* **Directions**
Give every line of the data below as a JSON list of strings, one string per line, with blank lines and pictures left out.

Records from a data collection
+===+

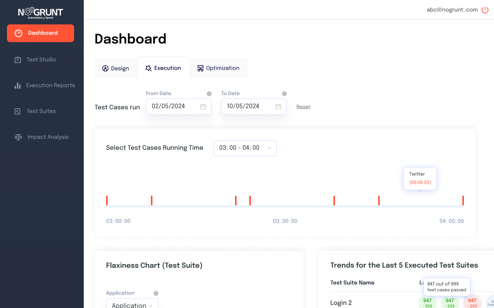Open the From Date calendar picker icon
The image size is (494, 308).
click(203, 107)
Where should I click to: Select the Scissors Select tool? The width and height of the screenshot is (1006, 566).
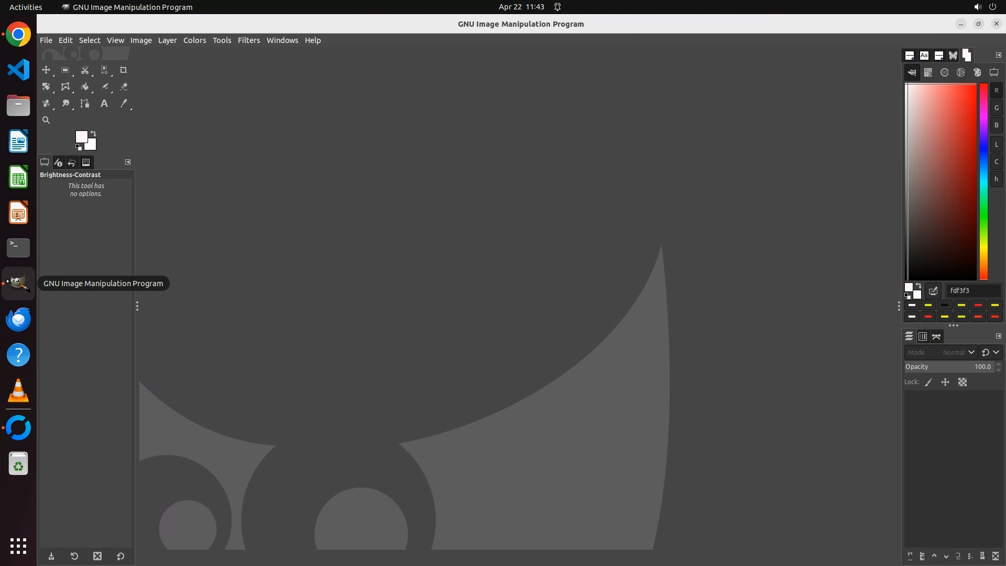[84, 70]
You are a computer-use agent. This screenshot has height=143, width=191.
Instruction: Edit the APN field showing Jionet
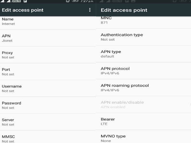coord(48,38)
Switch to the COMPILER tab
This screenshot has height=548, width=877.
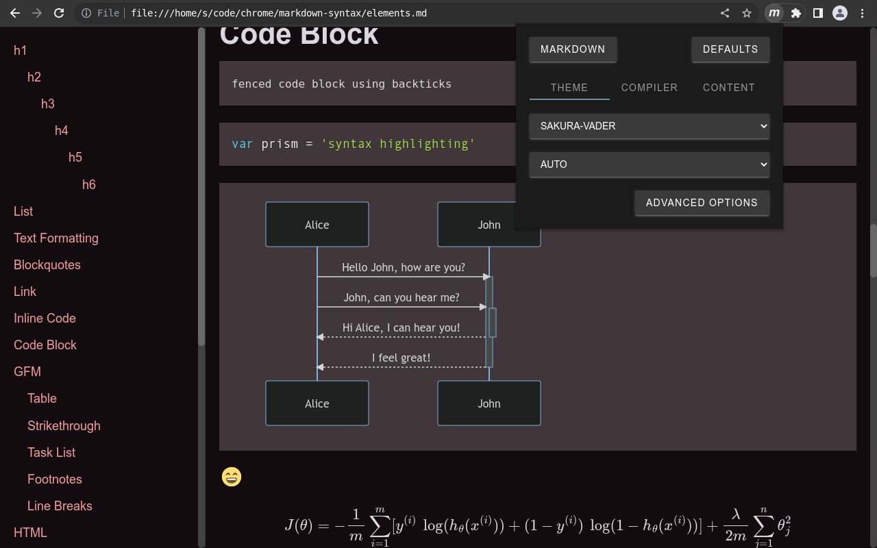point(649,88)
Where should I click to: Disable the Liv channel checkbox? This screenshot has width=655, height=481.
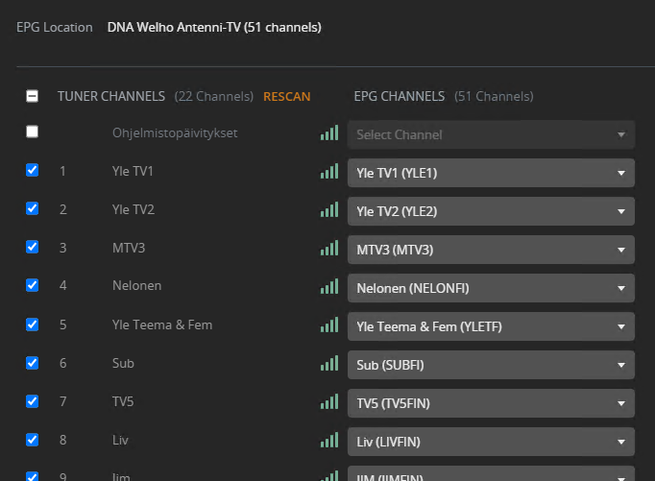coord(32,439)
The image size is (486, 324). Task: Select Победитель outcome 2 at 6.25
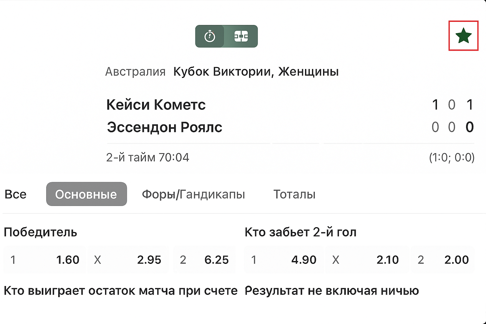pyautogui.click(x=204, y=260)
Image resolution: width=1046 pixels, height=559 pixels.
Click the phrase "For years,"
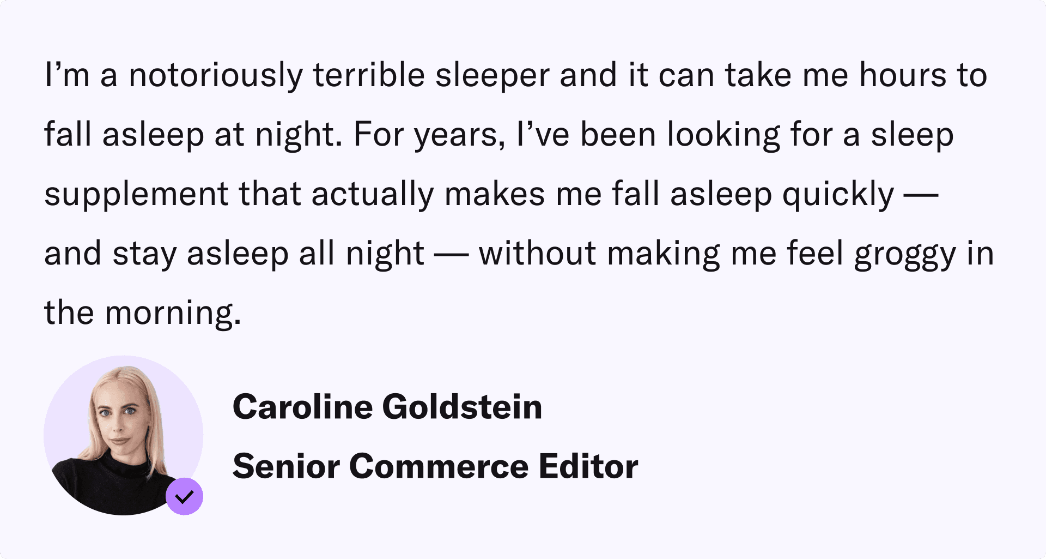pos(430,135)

+===+

* **Worked solution**
[
  "Open the From Date calendar picker icon",
  "The image size is (494, 308).",
  "click(203, 107)",
  "Where should I click to: Select the Scissors Select tool? The width and height of the screenshot is (1006, 566).",
  "[84, 70]",
  "You are a computer-use agent. This screenshot has height=143, width=191.",
  "Instruction: Edit the APN field showing Jionet",
  "coord(48,38)",
  "Switch to the COMPILER tab",
  "This screenshot has height=548, width=877.",
  "point(649,88)",
  "Where should I click to: Disable the Liv channel checkbox? This screenshot has width=655, height=481.",
  "coord(32,439)",
  "The image size is (486, 324). Task: Select Победитель outcome 2 at 6.25",
  "pyautogui.click(x=204, y=260)",
  "Image resolution: width=1046 pixels, height=559 pixels.",
  "Click the phrase \"For years,\"",
  "pos(430,135)"
]